Stored records
###
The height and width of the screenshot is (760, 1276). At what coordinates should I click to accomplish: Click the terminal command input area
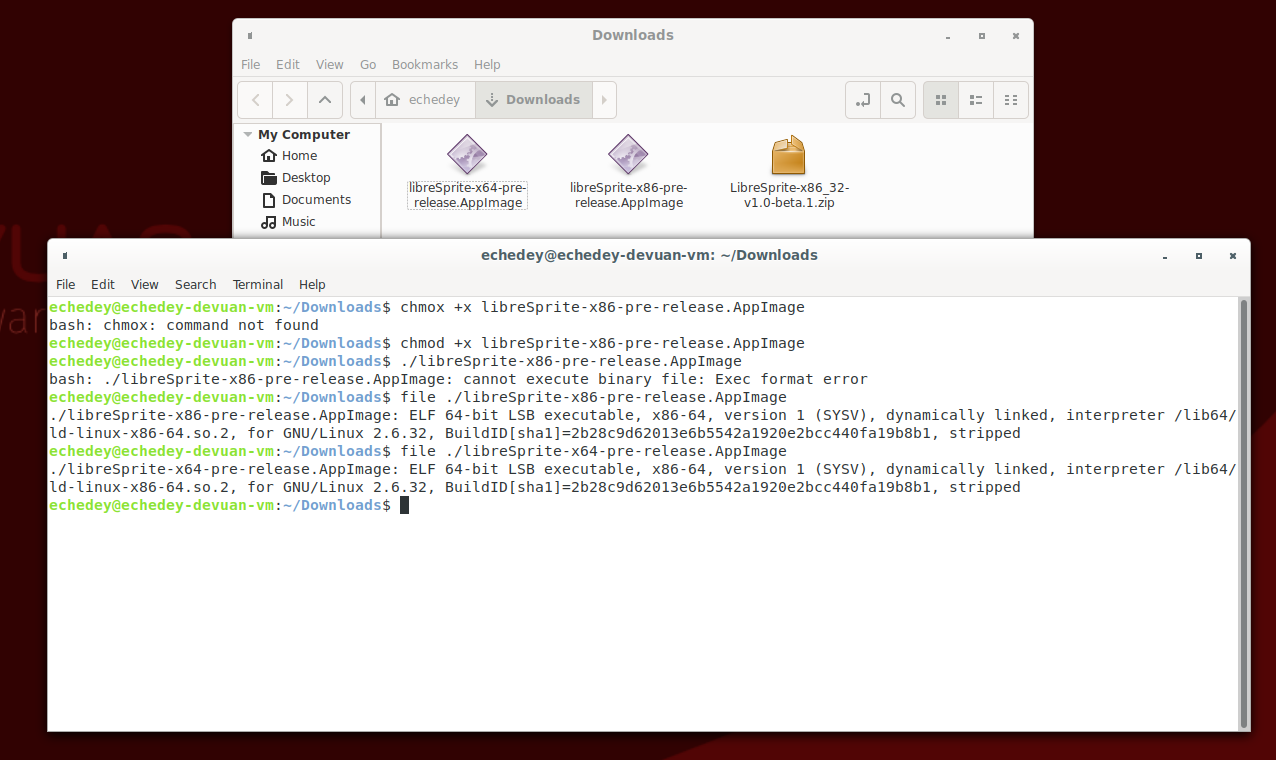point(406,505)
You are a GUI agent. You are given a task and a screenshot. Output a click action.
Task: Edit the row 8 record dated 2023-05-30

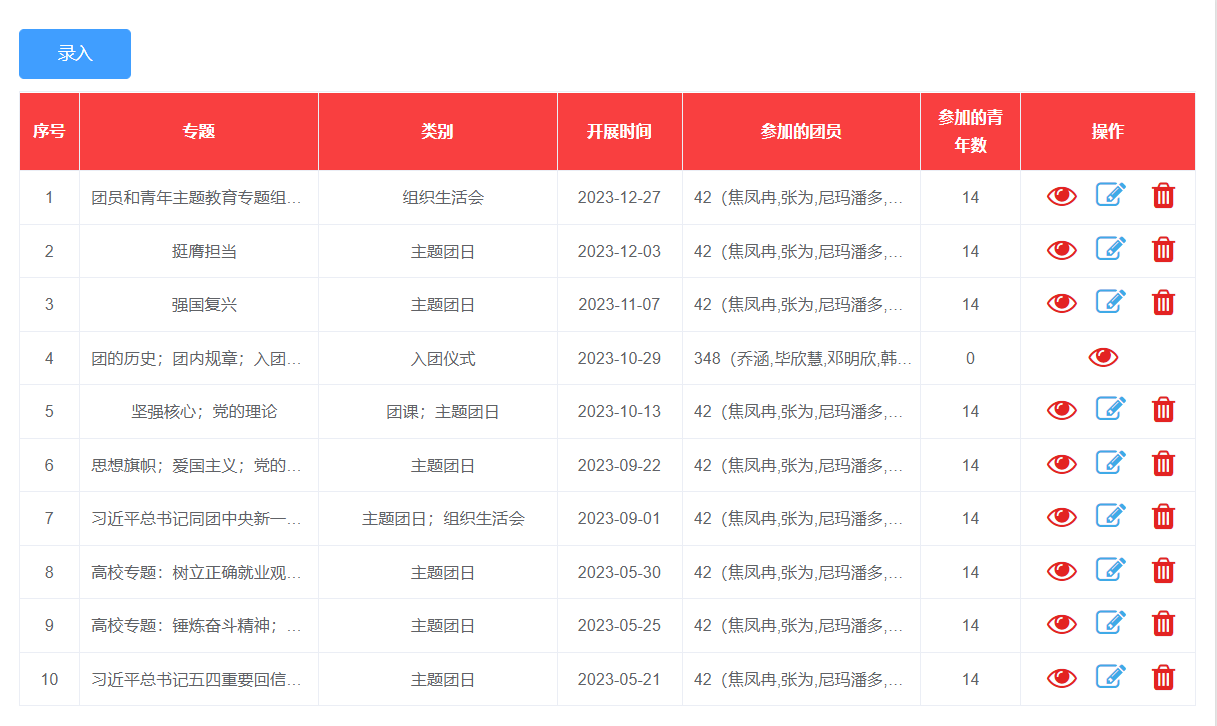coord(1110,570)
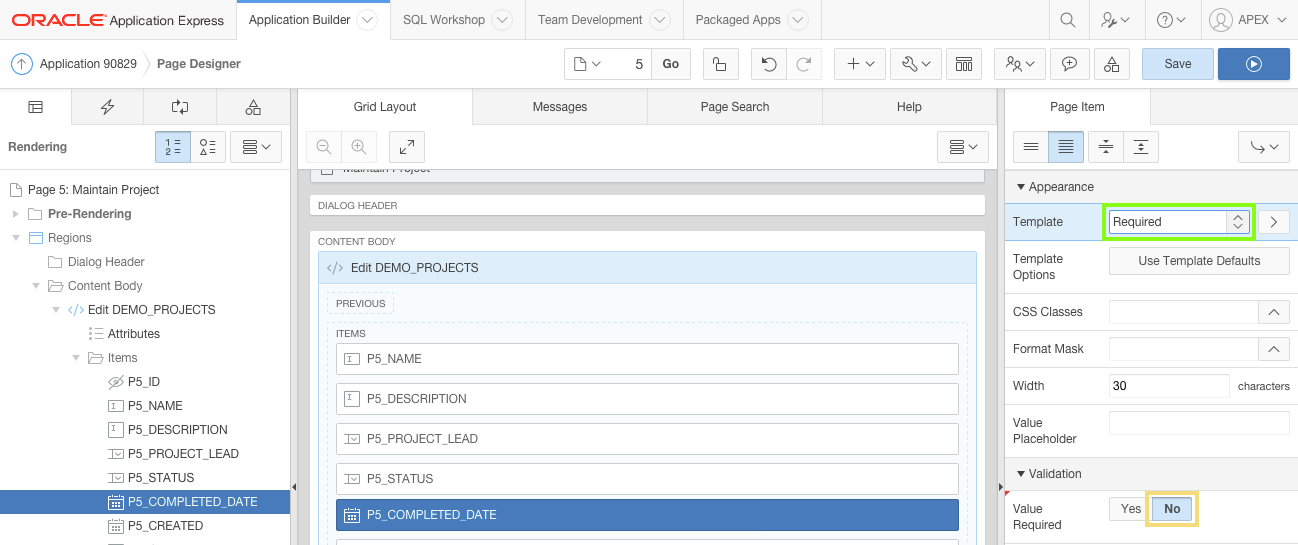Click Use Template Defaults button

click(x=1198, y=261)
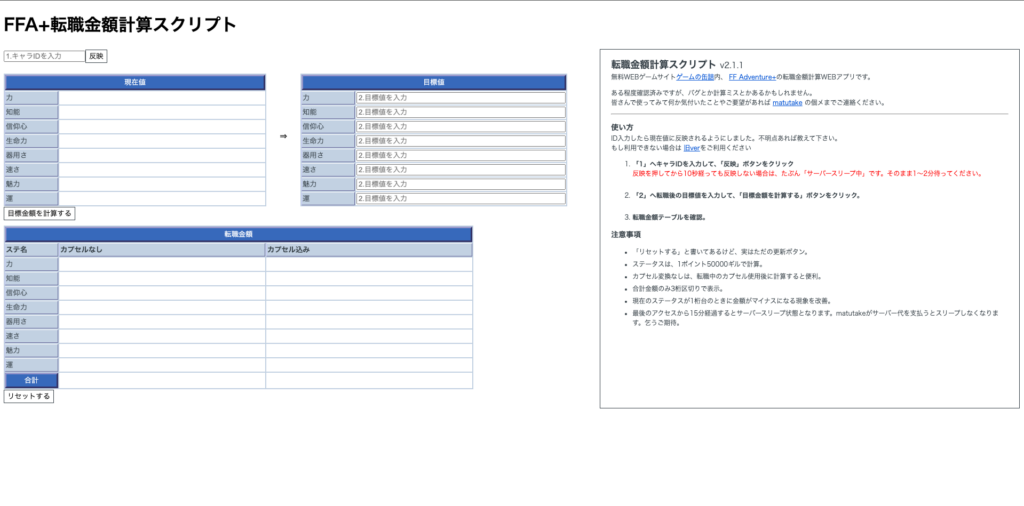
Task: Click the 速さ target value input
Action: 460,170
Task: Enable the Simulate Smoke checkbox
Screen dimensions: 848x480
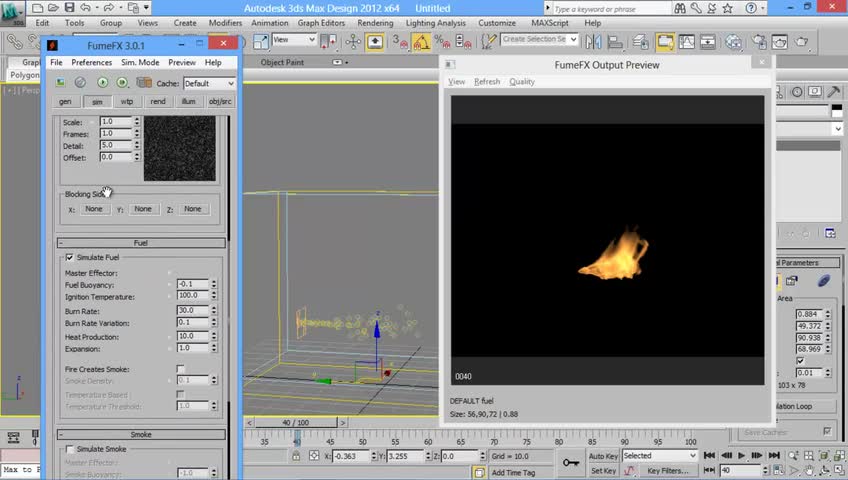Action: pyautogui.click(x=69, y=449)
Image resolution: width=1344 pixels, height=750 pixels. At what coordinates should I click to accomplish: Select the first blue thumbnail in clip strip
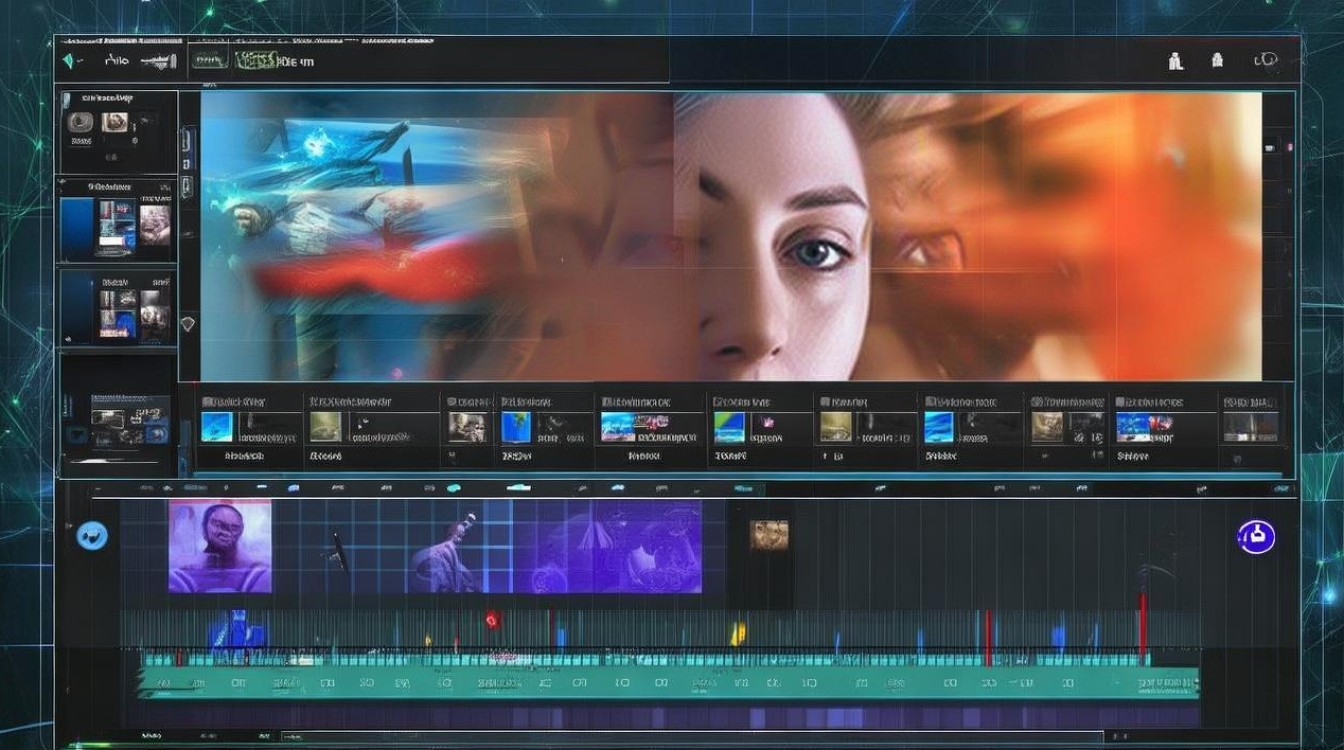tap(217, 427)
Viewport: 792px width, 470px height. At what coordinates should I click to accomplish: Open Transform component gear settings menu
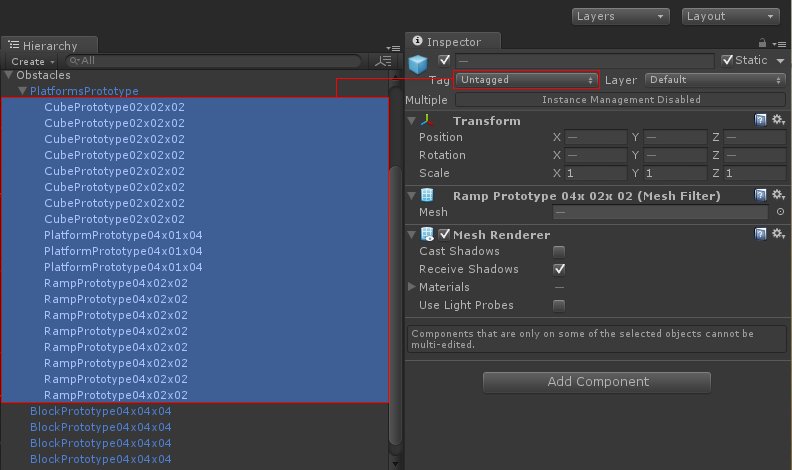click(777, 120)
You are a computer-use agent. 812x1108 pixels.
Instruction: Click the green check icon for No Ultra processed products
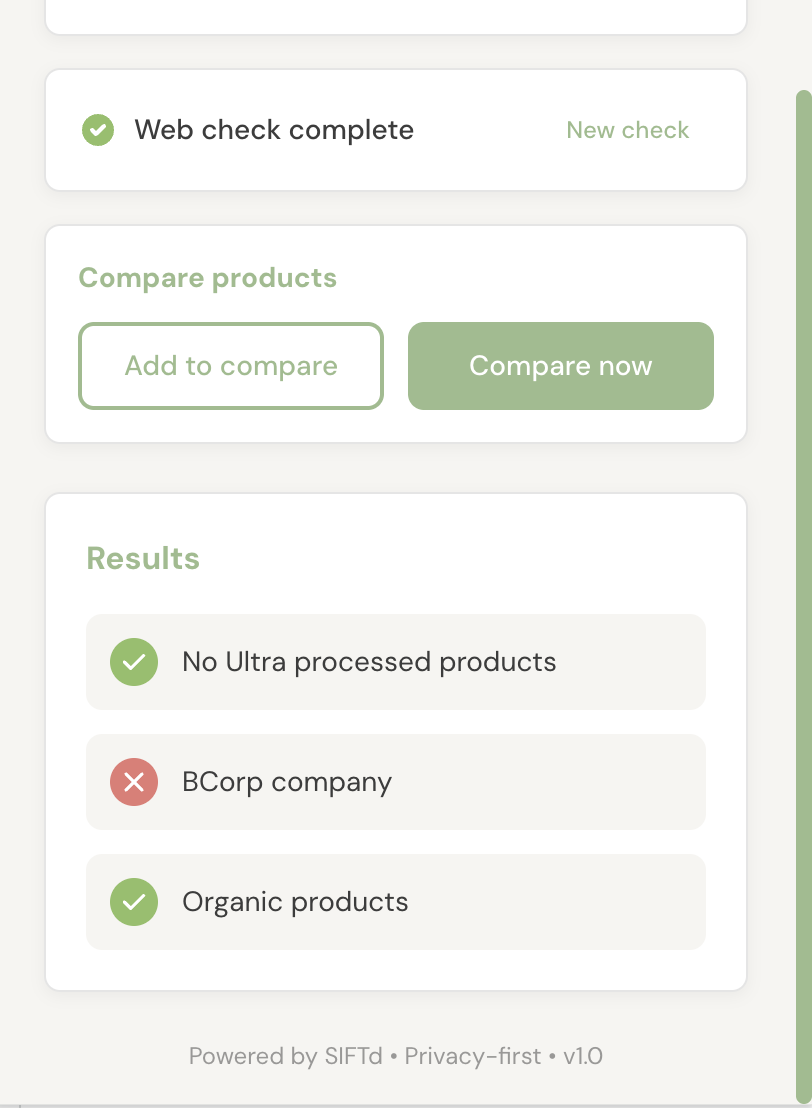point(134,662)
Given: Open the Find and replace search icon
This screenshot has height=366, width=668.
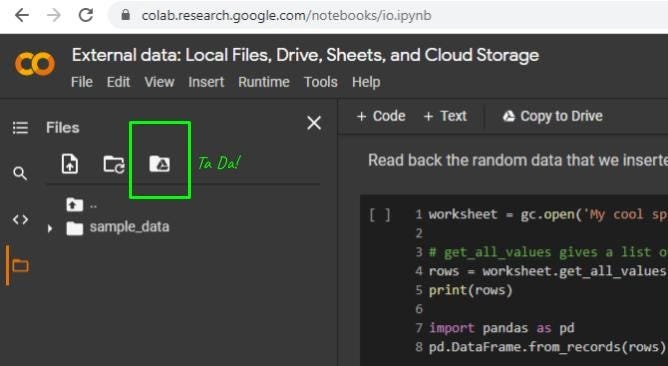Looking at the screenshot, I should [x=20, y=173].
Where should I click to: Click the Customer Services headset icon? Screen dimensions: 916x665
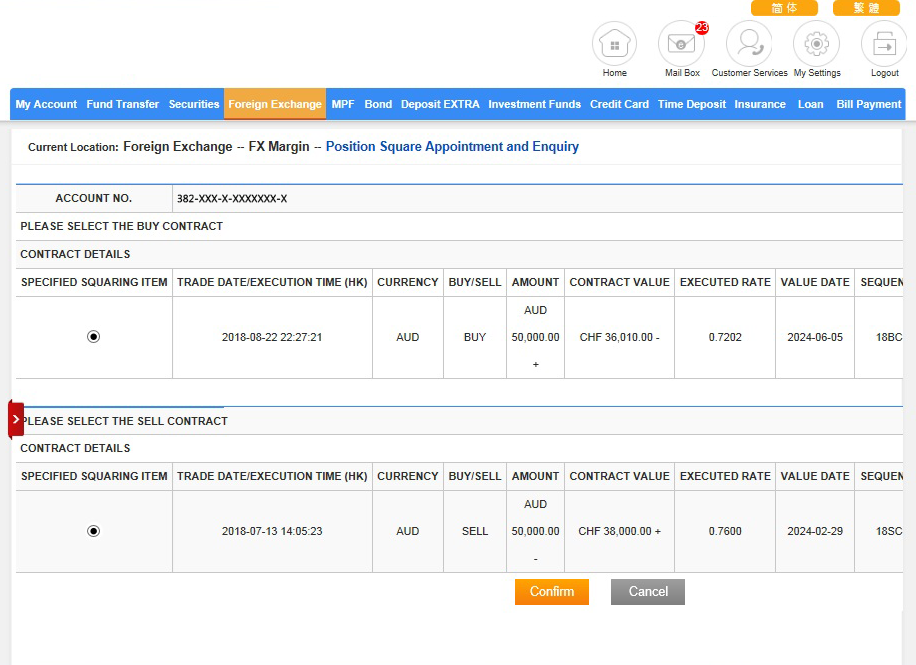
###
**ABOUT THIS EXERCISE**
Copy out nothing but the lines from the beginning of the records through the one that contains "You are a GUI". Skip the pictures.

**THE COMPLETED TASK**
The height and width of the screenshot is (760, 1276). At what coordinates should I click to accomplish: Click the terminal command input area
point(406,505)
You are a GUI agent. You are given a task and a screenshot. Output a click action.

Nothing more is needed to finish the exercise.